Topological insulators (TI) are a new state of quantum matter, which support two-dimensional Dirac-type metallic surface states while their bulk states are simultaneously insulating.1–3 These strongly spin–orbit coupled (SOC) materials have been shown to carry topologically protected phase order which offers tantalizing possibilities for both fundamental and applied research areas. A TI with a ferromagnetic perturbation can further enhance the functionality of these materials since magnetism can lead to the quantum anomalous Hall (QAH) effect,4–6 topological magnetoelectric effects, and image monopoles. Given the novel nature of these phenomena, many experiments, from angle-resolved photoemission spectroscopy (ARPES),7 scanning tunneling spectroscopy8 to electrical transport measurements, have been devoted to the study of pristine and magnetically doped TIs which initially belonged to the Bi2Se3 family and later extended to other systems.4 

In order to lead us towards a better understanding of TIs and applications, it is, however, necessary to develop techniques that will enable high quality TI materials to be obtained in a routine and reliably way, but so far this has been an enormous challenge.
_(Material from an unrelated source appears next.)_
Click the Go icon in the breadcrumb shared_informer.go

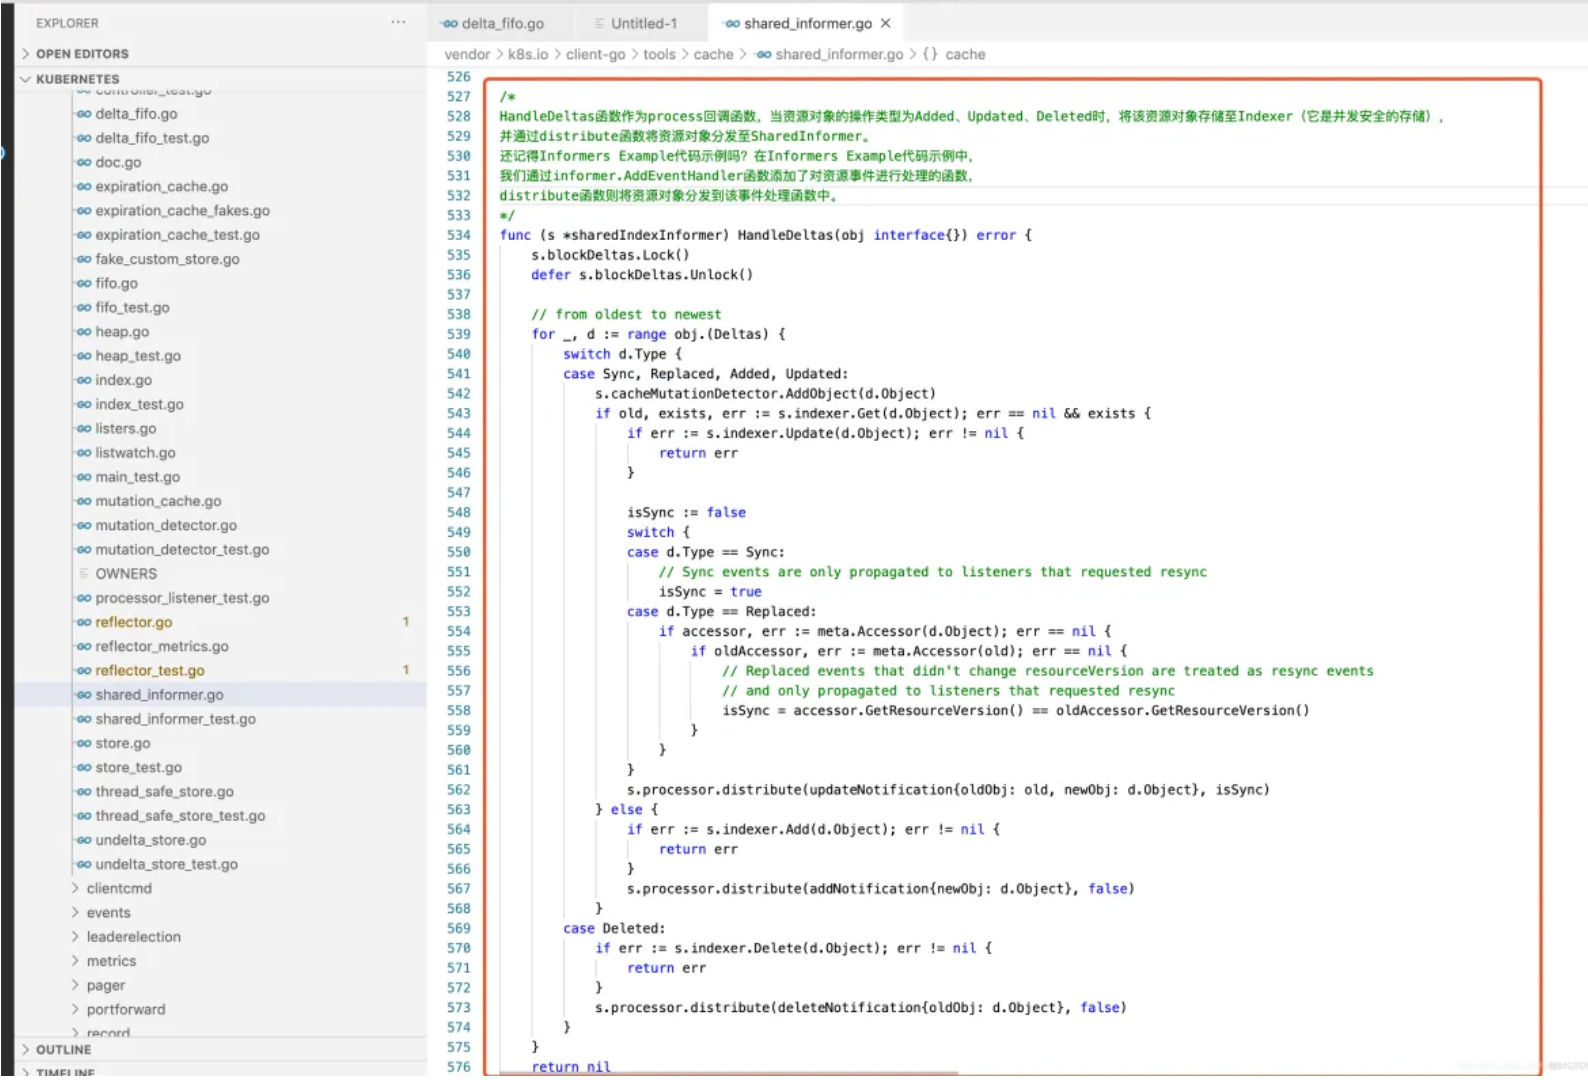pyautogui.click(x=764, y=54)
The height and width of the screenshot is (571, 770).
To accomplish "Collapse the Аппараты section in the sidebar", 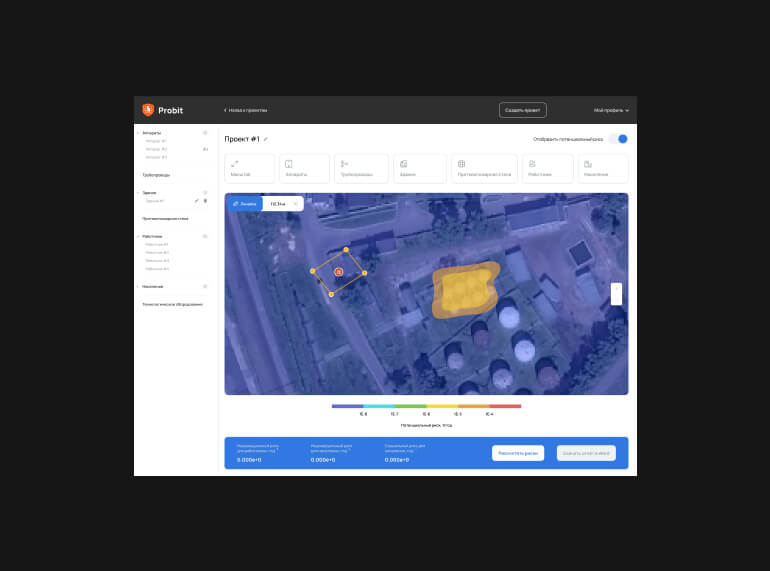I will 138,133.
Since highly volatile chalcogenide components are involved in most TIs, whether in bulk single crystal or epitaxial thin films, maintaining perfect stoichiometry has proven to be universally difficult. Observing the predicted transport properties of TIs, particularly surface carriers of super high mobility whilst maintaining bulk insulating states, is seriously impeded by the unintentional doping (arising from nonstoichiometry) of bulk carriers. Moreover, in thin films and heterostructures, at the all-important thickness range of a few quintuple layers, the additional limitation of the film-substrate lattice mismatch and resulting strain in films is a major concern. Doping of TIs with impurities can lead to secondary phase formation in the bulk or locally on the surface which can lead to unreliable properties, unless the above factors are carefully addressed. Device structure fabrication needed for the investigation of transport properties using liquid based lithography seriously affects surface properties. There has been progress in addressing some of these issues, but much work is still required in order to move forward.

The quantum Hall (QH) effect exhibits a topological electronic state with dissipationless edge currents circulating in one direction of a two dimensional electron layer under a strong magnetic field.9 The QAH effect shares similar characteristic features as the QH effect, whereas its physical origin stems from the intrinsic spin-orbit coupling and ferromagnetism. QAH displays the dissipationless quantized Hall transport in ferromagnetic materials in the absence of external magnetic fields. Realizing the QAH effect in realistic materials requires that the system be a ferromagnetic insulator with topologically non-trivial electronic band structures. It is possible to achieve this in a TI by doping it with transition metal atoms, such as Cr,5 Mn,10,11 and V,6 thereby introducing ferromagnetism in it. Careful optimization of thin film growth and concurrent control of the dopant and carrier concentration in the ferromagnetic TI has been found to be very important to observe ideal QAH state and dissipationless edge chiral current.

Alternately, proximity-induced ferromagnetism in a TI is attainable in a heterostructure consisting of a TI and a ferromagnetic material—and preferably an insulating ferromagnet such as EuS12 or YIG (Y 3Fe5012).13 The short-range nature of magnetic proximity coupling between the TI and the ferromagnet necessarily requires extreme control of the interface. In this approach, the advantage, while also not introducing defects, is that the ferromagnetism gets introduced mostly at the interface layers of the TI, thus modifying the behavior of the all-important surface, rather than affecting the majority bulk states. Hence, the properties of TI can be tuned independently.

Considering the great difficulties in creating highly stoichiometric, highly perfect materials, as outlined above, and considering the strong dependence of device performance on materials properties, it is a very opportune time to focus on the materials aspects of TIs. Hence, this special issue of APL Materials highlights the materials science aspects of the field. These include growth, fabrication, and characterization of TI films and devices in addition to showcasing some of the important developments and exciting results so far discovered.